◆ YOUR OBJECTIVE ◆
Your answer must be one number: the count of lines below that hold the word "will".

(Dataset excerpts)
Start of Block
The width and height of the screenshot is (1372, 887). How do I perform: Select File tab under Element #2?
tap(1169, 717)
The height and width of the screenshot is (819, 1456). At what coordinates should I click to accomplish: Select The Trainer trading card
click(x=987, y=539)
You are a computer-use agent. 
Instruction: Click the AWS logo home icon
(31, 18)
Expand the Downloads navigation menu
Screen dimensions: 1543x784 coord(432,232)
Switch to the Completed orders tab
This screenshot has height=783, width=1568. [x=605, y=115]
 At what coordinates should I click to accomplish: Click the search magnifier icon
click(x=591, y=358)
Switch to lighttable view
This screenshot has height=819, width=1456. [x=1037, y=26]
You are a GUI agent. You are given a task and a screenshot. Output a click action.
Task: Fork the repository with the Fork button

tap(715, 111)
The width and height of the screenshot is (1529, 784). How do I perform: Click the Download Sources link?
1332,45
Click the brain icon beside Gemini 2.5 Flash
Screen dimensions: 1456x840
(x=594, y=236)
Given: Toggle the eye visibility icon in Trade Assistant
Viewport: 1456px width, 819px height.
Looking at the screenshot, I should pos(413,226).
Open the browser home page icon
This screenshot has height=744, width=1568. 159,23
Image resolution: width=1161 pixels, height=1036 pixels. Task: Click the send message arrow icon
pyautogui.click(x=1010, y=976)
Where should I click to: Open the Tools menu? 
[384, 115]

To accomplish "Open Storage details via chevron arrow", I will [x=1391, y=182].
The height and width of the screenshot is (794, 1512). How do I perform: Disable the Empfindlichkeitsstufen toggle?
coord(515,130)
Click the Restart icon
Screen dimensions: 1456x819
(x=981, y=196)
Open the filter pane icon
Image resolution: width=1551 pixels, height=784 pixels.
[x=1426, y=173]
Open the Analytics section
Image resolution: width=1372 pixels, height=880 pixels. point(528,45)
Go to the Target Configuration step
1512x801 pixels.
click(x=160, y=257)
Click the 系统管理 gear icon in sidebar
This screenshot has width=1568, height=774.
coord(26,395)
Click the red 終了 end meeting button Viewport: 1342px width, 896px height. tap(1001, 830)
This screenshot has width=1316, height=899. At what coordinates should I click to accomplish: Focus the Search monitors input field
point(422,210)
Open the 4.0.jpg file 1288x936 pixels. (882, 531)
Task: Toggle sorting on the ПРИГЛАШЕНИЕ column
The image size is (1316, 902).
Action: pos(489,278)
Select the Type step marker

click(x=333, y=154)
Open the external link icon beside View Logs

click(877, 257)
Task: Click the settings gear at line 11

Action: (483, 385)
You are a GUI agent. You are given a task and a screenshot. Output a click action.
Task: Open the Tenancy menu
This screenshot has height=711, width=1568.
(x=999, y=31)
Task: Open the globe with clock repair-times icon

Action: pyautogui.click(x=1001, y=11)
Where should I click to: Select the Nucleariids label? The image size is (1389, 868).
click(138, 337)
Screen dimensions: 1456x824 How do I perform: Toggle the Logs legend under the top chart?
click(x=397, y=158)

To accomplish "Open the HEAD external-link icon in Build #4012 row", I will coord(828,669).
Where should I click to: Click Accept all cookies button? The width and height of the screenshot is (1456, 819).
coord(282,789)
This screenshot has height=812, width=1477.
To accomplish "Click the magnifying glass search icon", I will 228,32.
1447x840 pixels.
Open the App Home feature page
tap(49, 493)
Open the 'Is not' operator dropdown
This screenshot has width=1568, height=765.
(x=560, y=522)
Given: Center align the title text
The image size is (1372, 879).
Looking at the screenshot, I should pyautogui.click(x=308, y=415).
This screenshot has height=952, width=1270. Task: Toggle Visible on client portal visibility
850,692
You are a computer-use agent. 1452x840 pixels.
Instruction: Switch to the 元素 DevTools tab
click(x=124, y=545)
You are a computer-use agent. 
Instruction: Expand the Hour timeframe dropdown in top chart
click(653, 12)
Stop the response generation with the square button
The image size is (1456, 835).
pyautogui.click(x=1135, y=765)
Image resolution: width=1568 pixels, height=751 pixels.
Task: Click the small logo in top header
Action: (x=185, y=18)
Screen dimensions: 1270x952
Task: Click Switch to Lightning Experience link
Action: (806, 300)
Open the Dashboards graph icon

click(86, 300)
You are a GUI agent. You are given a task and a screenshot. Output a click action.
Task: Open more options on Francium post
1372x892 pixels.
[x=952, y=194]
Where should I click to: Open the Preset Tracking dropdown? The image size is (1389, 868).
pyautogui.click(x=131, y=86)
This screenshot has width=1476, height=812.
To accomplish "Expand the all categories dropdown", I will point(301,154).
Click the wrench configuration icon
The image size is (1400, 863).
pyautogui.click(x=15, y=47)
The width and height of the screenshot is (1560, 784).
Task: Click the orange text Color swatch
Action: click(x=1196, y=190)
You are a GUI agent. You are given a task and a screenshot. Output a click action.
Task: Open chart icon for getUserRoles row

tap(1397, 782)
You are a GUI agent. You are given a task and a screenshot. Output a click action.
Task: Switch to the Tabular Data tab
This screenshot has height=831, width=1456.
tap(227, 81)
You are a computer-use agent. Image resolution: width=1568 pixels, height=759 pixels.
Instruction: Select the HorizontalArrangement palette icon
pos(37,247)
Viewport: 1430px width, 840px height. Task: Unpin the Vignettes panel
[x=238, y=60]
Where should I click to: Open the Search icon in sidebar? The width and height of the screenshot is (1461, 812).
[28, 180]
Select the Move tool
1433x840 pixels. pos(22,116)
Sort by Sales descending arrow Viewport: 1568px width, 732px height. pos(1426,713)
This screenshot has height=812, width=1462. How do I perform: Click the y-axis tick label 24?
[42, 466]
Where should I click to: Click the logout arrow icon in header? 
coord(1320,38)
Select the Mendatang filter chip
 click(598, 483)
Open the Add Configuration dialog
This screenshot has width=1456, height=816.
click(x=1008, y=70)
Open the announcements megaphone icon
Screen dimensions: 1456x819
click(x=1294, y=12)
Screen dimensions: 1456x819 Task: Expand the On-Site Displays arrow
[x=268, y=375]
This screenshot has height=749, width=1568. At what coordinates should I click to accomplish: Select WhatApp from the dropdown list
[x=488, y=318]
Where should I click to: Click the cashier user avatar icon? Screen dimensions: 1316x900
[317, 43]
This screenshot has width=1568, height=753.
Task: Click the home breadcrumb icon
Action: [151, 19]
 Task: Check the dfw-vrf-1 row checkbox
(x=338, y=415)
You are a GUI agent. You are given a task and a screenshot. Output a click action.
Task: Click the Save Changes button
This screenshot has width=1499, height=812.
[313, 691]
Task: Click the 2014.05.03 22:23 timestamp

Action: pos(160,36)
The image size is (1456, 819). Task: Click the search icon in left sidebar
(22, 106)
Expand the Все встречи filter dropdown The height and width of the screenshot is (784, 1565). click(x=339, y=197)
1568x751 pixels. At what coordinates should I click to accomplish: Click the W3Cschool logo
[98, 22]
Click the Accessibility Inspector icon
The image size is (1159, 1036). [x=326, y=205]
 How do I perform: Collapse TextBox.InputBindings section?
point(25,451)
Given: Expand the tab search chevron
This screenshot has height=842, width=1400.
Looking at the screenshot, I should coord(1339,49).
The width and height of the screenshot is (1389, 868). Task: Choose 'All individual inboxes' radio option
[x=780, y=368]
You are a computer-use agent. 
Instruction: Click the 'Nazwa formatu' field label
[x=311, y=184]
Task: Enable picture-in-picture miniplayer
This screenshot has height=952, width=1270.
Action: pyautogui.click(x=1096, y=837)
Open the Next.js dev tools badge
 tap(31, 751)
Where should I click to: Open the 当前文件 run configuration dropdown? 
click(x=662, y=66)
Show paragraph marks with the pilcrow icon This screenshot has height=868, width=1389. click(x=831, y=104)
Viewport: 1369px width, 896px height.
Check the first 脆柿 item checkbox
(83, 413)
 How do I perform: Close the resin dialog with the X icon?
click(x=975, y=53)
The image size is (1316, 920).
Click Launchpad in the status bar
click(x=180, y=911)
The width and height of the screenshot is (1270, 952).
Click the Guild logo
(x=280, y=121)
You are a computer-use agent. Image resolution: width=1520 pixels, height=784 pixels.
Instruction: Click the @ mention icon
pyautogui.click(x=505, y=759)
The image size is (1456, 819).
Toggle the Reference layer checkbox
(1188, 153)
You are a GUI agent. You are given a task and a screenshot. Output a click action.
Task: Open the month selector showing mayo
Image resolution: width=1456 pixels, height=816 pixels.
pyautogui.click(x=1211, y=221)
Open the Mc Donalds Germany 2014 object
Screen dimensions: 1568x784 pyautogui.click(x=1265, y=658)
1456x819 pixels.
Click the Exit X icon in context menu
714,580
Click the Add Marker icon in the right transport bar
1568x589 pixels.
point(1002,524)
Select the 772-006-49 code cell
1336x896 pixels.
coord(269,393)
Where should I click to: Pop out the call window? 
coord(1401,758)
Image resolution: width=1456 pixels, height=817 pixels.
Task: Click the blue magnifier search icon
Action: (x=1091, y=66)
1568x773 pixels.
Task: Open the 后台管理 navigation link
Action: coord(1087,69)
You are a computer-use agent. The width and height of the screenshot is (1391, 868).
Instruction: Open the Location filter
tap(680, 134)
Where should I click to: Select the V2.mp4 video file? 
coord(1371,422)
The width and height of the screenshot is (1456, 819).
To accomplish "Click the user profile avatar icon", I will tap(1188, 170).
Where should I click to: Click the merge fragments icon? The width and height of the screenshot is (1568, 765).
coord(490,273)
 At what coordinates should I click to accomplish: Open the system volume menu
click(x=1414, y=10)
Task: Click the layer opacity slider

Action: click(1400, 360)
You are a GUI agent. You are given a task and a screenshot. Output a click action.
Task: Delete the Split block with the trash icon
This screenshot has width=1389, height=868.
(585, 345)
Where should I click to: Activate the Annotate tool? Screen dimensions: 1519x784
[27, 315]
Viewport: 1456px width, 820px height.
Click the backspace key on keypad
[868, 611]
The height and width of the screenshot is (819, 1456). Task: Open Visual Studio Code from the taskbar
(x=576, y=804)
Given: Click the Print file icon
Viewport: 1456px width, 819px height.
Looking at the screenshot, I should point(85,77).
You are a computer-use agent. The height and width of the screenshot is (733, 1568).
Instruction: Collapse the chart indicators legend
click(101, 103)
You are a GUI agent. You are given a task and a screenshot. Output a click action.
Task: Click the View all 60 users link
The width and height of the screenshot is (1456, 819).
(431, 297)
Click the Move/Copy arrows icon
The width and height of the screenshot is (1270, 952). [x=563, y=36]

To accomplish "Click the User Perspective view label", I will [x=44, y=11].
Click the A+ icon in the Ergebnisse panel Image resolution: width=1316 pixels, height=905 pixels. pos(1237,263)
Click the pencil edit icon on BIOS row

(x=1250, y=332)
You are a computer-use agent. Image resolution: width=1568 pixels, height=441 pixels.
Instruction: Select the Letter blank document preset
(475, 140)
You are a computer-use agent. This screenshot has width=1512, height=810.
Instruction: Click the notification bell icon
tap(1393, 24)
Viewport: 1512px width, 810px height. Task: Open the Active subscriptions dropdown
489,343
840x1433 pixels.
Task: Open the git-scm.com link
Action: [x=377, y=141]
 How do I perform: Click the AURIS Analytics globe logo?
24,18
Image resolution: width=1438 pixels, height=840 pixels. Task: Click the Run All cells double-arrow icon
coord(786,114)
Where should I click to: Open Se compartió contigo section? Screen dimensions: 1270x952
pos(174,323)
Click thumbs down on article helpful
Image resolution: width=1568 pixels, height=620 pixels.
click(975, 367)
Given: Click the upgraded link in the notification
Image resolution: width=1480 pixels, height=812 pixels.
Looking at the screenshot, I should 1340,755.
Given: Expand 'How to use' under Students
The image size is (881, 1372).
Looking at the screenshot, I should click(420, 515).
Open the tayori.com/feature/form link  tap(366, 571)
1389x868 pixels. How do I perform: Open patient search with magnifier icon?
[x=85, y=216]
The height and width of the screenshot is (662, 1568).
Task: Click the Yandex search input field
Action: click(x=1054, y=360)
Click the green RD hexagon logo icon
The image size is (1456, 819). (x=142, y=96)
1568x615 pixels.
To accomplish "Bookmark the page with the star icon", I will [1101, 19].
End of Block
◆ ANSWER ◆
7